Illustration par défaut

A groundbreaking technical advance with unprecedented support from artificial intelligence

5 août 2025

Phase B1 of MOSAIC marked a key milestone : the validation of the instrument’s system architecture, which is consistent and fully meets the scientific objectives.

MOSAIC, le spectrographe multi-objets polyvalent de l’ELT (Extremely Large Telescope) de l’ESO.
MOSAIC utilisera le champ de vision le plus large possible fourni par l’ELT. Il disposera de trois modes de fonctionnement qui couvriront les observations dans le visible et l’infrarouge pour plus d’une centaine de sources simultanément.
Crédit ESO

"What we have just successfully completed is the System Architecture Review (SAR). It certifies that the technical specifications of the instrument are not only complete and understood, but also correctly propagated to the subsystems, and that we have identified an architecture for the instrument that meets all scientific requirements. This is the foundation for all further development," explain Mathieu Puech and Myriam Rodrigues, Chief System Engineer (UNIDIA), jointly.
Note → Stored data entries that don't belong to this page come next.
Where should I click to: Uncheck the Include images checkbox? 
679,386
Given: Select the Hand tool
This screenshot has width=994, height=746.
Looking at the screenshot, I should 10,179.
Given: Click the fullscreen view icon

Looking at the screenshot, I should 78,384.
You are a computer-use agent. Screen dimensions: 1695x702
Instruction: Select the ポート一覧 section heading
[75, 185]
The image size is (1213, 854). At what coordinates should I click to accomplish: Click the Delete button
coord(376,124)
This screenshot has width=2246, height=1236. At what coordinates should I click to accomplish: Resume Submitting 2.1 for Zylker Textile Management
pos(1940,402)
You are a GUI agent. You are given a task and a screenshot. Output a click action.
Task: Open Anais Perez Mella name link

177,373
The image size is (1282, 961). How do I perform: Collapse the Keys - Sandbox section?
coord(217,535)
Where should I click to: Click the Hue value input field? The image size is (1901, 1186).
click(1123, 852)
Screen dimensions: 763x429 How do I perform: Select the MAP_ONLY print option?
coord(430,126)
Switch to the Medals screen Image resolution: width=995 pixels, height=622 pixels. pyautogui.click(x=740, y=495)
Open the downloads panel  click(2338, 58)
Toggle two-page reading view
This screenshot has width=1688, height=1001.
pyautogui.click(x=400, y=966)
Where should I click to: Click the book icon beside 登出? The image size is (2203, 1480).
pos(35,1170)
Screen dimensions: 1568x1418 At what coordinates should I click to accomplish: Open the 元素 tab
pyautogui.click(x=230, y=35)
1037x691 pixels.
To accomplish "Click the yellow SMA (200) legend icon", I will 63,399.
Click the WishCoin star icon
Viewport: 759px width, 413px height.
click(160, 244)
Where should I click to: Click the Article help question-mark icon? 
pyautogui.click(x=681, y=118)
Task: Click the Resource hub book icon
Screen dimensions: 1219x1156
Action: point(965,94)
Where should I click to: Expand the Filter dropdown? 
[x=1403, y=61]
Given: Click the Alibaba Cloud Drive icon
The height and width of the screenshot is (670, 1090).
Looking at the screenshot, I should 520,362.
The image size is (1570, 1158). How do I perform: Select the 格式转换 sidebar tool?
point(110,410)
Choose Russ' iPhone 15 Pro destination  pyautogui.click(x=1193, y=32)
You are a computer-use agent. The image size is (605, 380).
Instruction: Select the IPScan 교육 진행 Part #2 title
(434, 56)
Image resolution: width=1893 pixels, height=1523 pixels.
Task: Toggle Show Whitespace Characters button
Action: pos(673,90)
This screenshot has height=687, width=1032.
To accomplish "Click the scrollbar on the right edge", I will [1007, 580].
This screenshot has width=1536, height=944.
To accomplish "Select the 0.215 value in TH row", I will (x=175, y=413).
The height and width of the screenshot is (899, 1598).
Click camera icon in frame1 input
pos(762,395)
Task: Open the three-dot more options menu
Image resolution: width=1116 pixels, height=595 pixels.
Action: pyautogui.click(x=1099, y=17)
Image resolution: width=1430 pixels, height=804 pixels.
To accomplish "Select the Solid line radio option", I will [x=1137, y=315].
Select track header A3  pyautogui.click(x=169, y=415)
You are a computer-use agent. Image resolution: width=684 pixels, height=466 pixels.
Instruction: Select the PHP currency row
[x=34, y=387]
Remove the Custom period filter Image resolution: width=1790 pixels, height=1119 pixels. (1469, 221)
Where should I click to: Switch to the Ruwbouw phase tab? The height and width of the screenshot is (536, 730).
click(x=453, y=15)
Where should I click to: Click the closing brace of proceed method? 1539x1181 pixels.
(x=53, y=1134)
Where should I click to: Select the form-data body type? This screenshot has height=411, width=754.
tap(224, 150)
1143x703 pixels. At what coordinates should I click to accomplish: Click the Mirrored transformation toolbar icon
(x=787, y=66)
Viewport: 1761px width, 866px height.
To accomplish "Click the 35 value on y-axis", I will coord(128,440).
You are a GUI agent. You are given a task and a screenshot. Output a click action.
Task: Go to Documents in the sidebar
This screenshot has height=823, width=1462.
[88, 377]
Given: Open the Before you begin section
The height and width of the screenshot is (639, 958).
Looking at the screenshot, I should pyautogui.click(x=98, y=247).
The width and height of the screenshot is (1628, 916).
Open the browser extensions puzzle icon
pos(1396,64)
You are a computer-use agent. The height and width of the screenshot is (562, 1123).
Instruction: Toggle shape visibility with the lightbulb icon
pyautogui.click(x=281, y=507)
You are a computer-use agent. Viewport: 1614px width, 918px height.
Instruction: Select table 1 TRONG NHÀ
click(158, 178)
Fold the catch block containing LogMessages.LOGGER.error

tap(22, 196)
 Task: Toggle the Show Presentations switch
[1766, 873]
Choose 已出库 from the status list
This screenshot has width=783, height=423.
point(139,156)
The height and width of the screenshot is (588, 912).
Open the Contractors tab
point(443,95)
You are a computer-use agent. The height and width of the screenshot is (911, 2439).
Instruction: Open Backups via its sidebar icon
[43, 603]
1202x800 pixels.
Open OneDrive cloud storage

This review marks the end of an intense design phase, during which the consortium finalized the scientific specifications, defined the functional and technical architecture of the instrument, and propagated nearly 8,000 input requirements, derived from ESO documents and the needs expressed by the Science Team. This work was carried out by a dedicated team of systems engineers, who focused on structuring the system and propagating the requirements through the various design levels.

"The complexity of this phase lay in the volume and heterogeneity of the specifications to be processed. They had to be sorted, clarified, and rigorously structured to ensure their consistency and traceability at all levels of the instrument. This step truly laid the foundations for the MOSAIC architecture," explains Myriam Rodrigues, head of system engineering.

To accomplish this task, the consortium set up a dedicated engineering database capable of linking all development artifacts—from needs to requirements, including interfaces, use cases, and technical justifications. The integration of artificial intelligence tools into the engineering process also represented a significant advance.
"Artificial intelligence has been integrated in a structured way into our system engineering approach, which is still uncommon in astronomical instrumentation projects. It has enabled us to automate certain tedious tasks and identify inconsistencies and ambiguous formulations, thereby helping to strengthen the overall robustness of the process," explains Clément Hottier, a research engineer at UNIDIA who coordinated this initiative.

The completion of the SAR now allows MOSAIC to enter its B2 phase, which will see the detailed development of subsystems in preparation for the preliminary design review (PDR). This is a milestone that has been successfully achieved, the result of two years of rigorous, collective work that will have a profound impact on the future of the instrument.